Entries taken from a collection
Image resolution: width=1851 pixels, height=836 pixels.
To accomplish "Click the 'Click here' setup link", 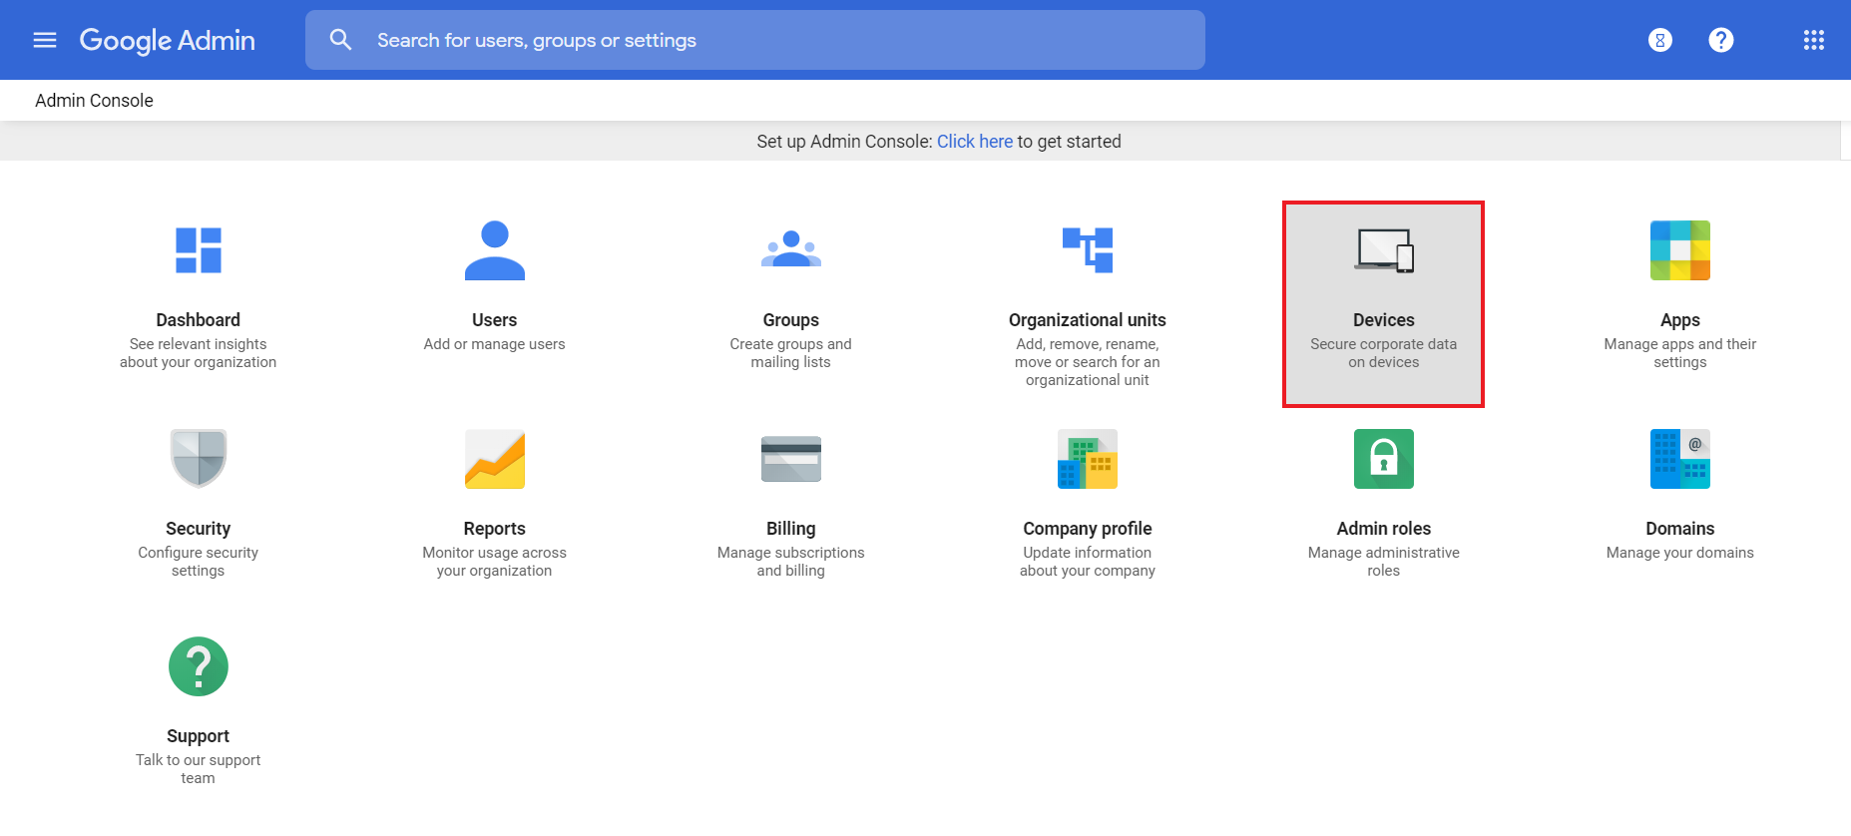I will (974, 142).
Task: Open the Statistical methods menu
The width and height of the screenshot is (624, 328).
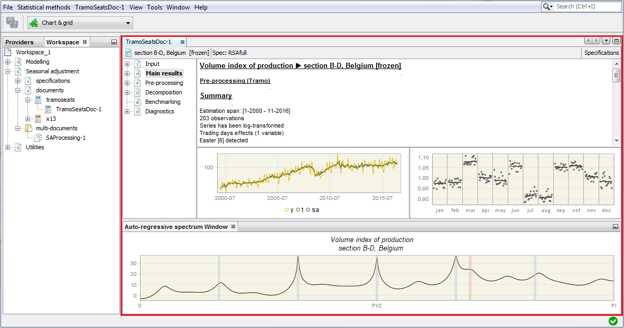Action: [43, 7]
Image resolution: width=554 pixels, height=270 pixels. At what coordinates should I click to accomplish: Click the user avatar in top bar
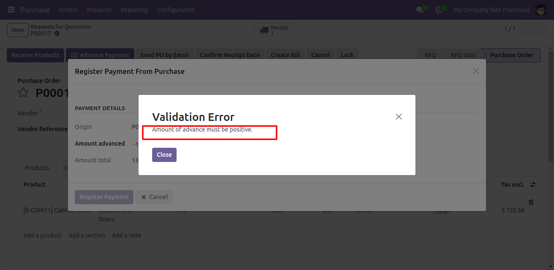(541, 9)
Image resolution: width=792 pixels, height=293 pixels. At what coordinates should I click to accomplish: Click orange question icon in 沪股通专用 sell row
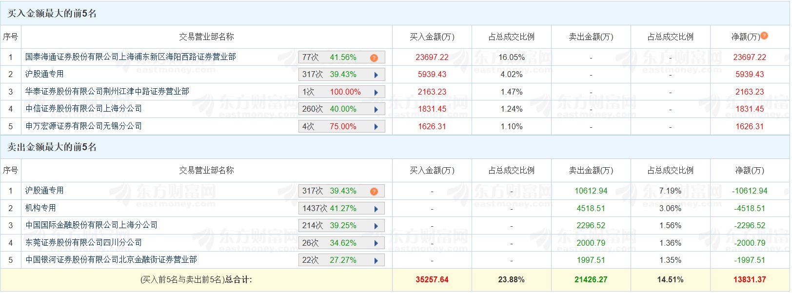click(x=374, y=191)
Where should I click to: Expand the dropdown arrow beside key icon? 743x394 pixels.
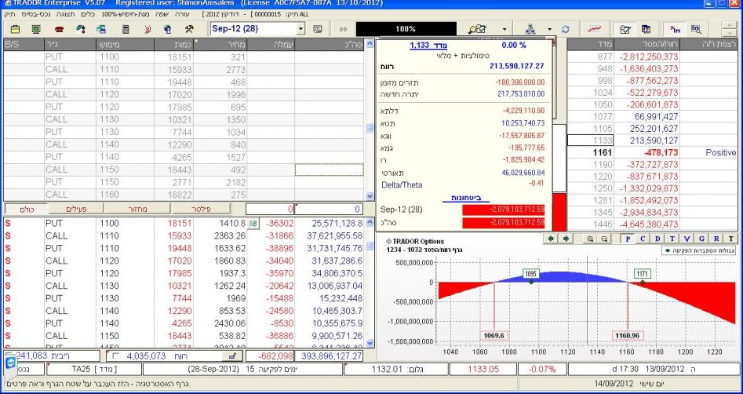click(503, 28)
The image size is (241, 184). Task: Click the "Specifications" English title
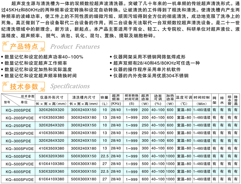70,86
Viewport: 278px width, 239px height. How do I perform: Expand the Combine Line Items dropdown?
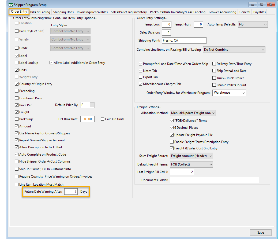click(234, 50)
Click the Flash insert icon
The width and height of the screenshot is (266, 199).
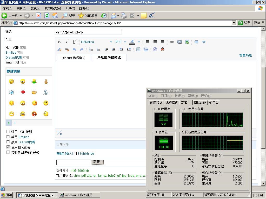[155, 49]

> ASSIGNMENT
Make an exact copy of the lines above, starting at the line that contains "The width and height of the screenshot is (266, 199)." and running through the final line of the entries. Omit the pictures.

> EXERCISE OUTPUT
The width and height of the screenshot is (266, 199).
[155, 49]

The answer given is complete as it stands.